A Second Here, A Second There…

A Mysterious Performance Problem

In production, we were seeing lots of requests to our backend services taking a long time. They would typically be over 1000ms when we would expect them to be much, much faster. It was intermittent too. Sometimes the same endpoints were fast, sometimes they were slow.

When we investigated, we were able to reduce the performance problem to the following mystifying test case, which should happen on your system too.

With this Sinatra app:

require 'sinatra'

post "/foo" do
  status 200
  "There are #{params.length} params"

Making this request:

curl -d "a=1" "localhost:3000/foo"

takes almost exactly 0 seconds.

(Note, we use libcurl to talk to services instead of Ruby’s Net::HTTP, so this is very close to a real service request from one of our applications.)

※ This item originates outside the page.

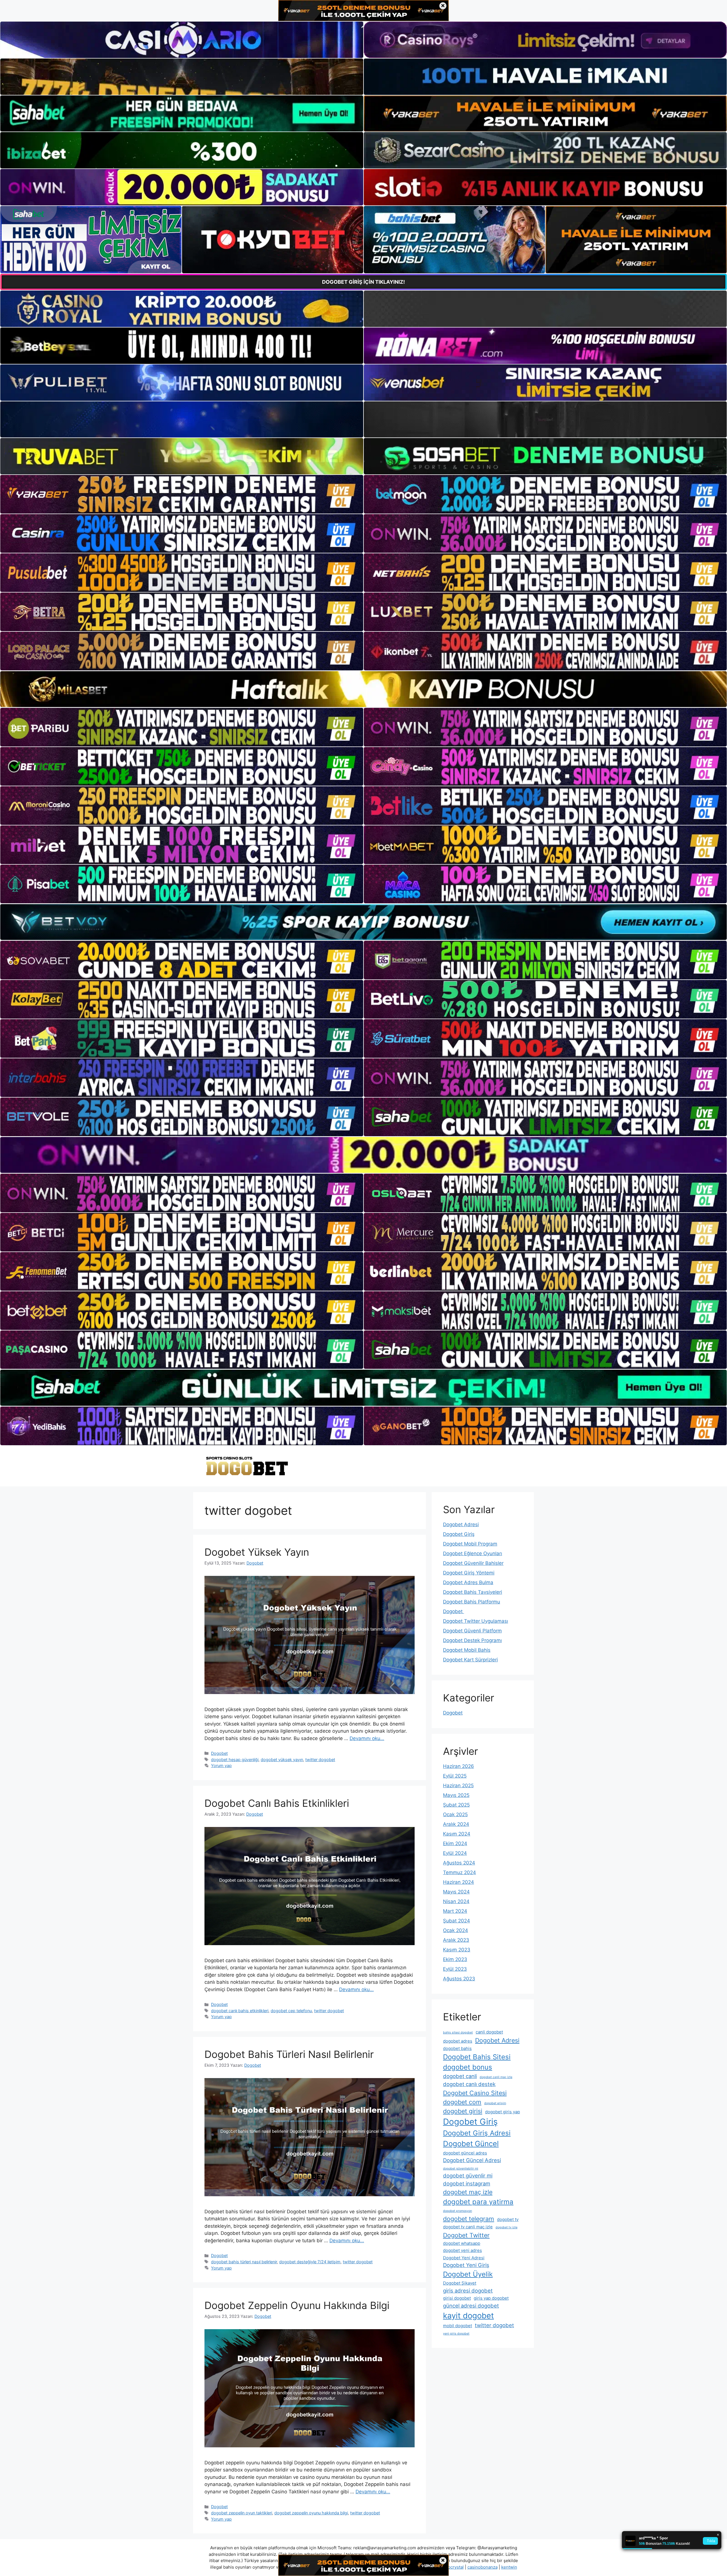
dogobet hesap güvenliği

On the other hand, making this request:

curl -id "a=$A_KB_OF_DATA" "localhost:8080/foo"

takes almost exactly 1 second.

Now, it shouldn’t take 1 second to make such a simple request just because I’m sending 1K of data.

So what on earth is happening here? If you already know the answer then much respect to you; but this was a head scratcher for me.

After spending a long time in the Sinatra, Rack and Unicorn stack, I was able to trace the long wait to the socket read call in the Unicorn request object.

At which point, Graham (our Head of Tech Ops) suggested that we dump the packets to examine what Curl was actually sending to the server and receiving back. The command we used for this was:

tcpdump -i lo -s 0 port 8080

(Which says, capture all packets on the loopback interface, in their entirety, to and from port 8080.)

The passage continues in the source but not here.